|American Kestrel by Jerry Ting
If you told me the American kestrel was your favorite bird, I’d say you’ve made a fine choice.
The kestrel, the smallest member of the falcon family, is an easy bird to like. For starters, just look at the way it’s decorated. The male, in particular, has it all going on: spots, bars, stripes and a rich color combination of rufous, white and slate blue. This bird went to the feather store and said “Give me the works.”
Another reason to like kestrels, and to pull for them, is their underdog status. The species is not endangered, but kestrel numbers are steadily declining in areas like northeast Illinois where quality grassland habitat is shrinking. Survey data indicate annual population declines of around 10%. The Bird Conservation Network lists American kestrel among its Chicago Wilderness Region “Birds of Concern.”
Habitat scarcity isn’t the only issue. Kestrels depend upon pre-existing cavities for nesting, such as old woodpecker holes. As Eastern bluebirds and red-headed woodpeckers know all too well, such home sites are often usurped by European starlings, a relentless non-native competitor.

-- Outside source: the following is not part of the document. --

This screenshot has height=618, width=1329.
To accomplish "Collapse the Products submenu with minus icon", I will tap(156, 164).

Fortunately, kestrels respond to well-placed nest boxes. With that in mind, the Forest Preserve District of DuPage County initiated a kestrel nest box program this spring aimed at boosting the local kestrel population in select preserves. Seven all-cedar, pole-mounted boxes were installed by the District last month.

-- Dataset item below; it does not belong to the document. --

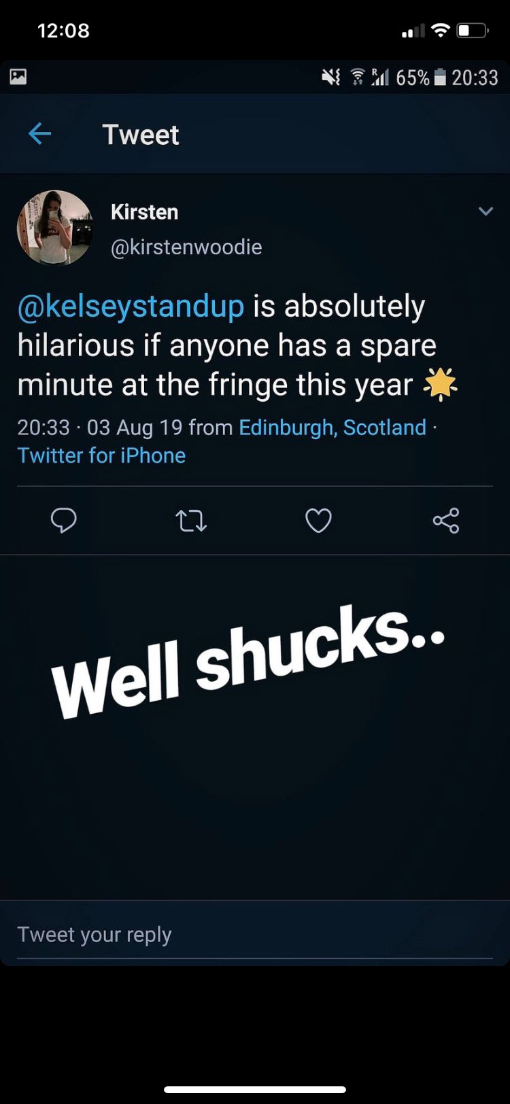
Task: Click the @kirstenwoodie handle
Action: [186, 247]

“I looked at sites featuring large, open, short-structured grasslands with some perching trees nearby,” said Brian Kraskiewicz, District ecologist and kestrel box project leader.

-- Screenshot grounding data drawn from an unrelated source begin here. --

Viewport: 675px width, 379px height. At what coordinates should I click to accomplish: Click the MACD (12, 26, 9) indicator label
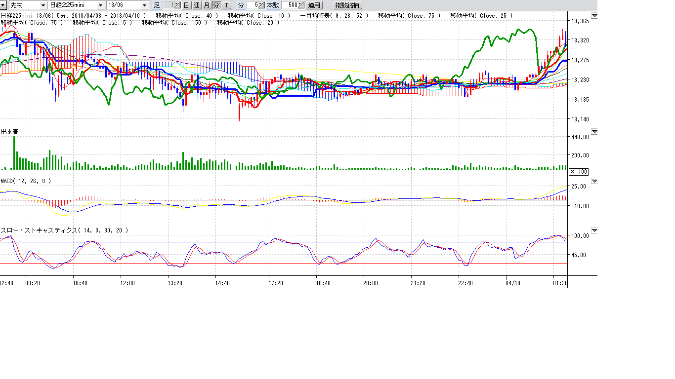[26, 181]
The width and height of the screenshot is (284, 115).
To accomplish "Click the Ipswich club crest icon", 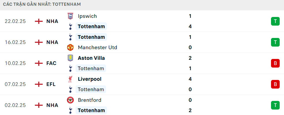I will tap(70, 16).
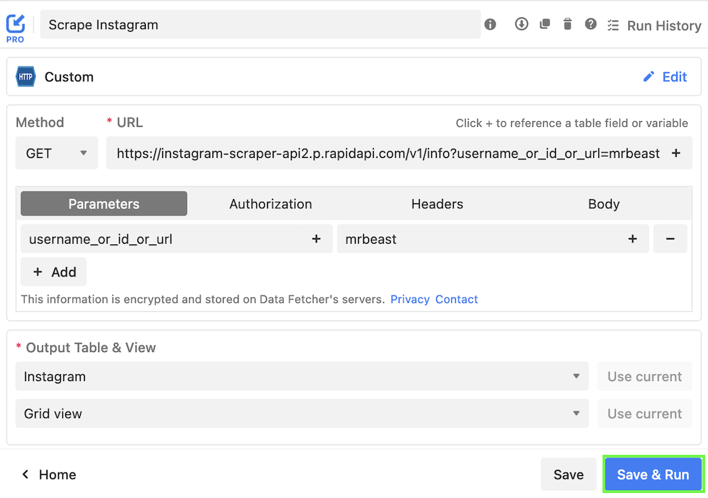Remove the parameter row using the minus icon
Screen dimensions: 708x498
[670, 239]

Preserves where kestrels have been seen in recent years received priority. That includes Springbrook Prairie in Naperville, which received two nest boxes. Blackwell (Warrenville), Danada (Wheaton) and Greene Valley (Naperville) are among the other chosen sites.
|Brian Kraskiewicz, ecologist with the Forest
Preserve District of DuPage County.
Kestrels will indeed prey upon birds, but their usual diet is large insects and small mammals. When I met Kraskiewicz he was installing the kestrel box at Blackwell, adjacent to the preserve’s native plant nursery. The District is hoping a kestrel pair will take up residence and help control the voles and mice that damage the nursery stock.
The box at Blackwell is not visible to the public but others are. Observers are urged to keep their distance and give the kestrels space if nesting occurs.
And “if” is the key word. Kraskiewicz said he hopes at least one box is occupied by kestrels this season but knows it might take a year or more to claim success. Plenty of science-based protocol guides the construction, placement and monitoring of nest boxes, but getting a kestrel pair to move in and raise a family is still hit or miss.
Fermilab in Batavia offers a strong measure of hope. Through Fermilab Natural Areas, a volunteer organization, the site ramped up its kestrel nest box program in 2012, adding 10 additional houses. The site now maintains and monitors 12 boxes. Five of them were successful in 2015, according to Ryan Campbell, Fermi’s ecologist.
The Forest Preserve District of Kane County has about 30 kestrel nest boxes in the field. Occupancy was just 8% in 2015 but the District remains optimistic. It checked with Audubon chapters around the Midwest with similar programs and learned that kestrel box programs often have low success in the first few years, followed by dramatic improvement once a few boxes become occupied.
Back in DuPage, Kraskiewicz plans to be patient, and he’s leaving the door open for growth. He thinks the nest box program would lend itself nicely to Eagle Scout projects, and the DuPage Birding Club is a potential partner as well.
Those wishing to see an American kestrel this spring or summer have options. Best bets are Springbrook Prairie, Greene Valley (near the landfill) and Fermi. The farmlands of Kane County also are worth checking. Watch for a bird the same size and shape of a mourning dove on utility lines and other elevated perches. Kestrels do a lot of sitting and tail-bobbing as they watch for prey in the grass below.
Kestrels are aerial hunters, too. I’ve seen them hang in the air on flapping wings, 25 feet up, waiting for just the right moment to drop down on prey. This hovering technique is unique among falcons. Kingfishers also do it.
Once, in 2007, a kestrel perched at the top of a tree two houses down from mine. It stayed for several minutes, pumping its tail and thinking about where to go next.That neighborhood kestrel was quite a surprise. I was thrilled! At the time, however, I was barely aware of the species’ declining local population. It’s encouraging to see steps being taken in and around DuPage County to conserve and raise awareness of this small and beautiful raptor.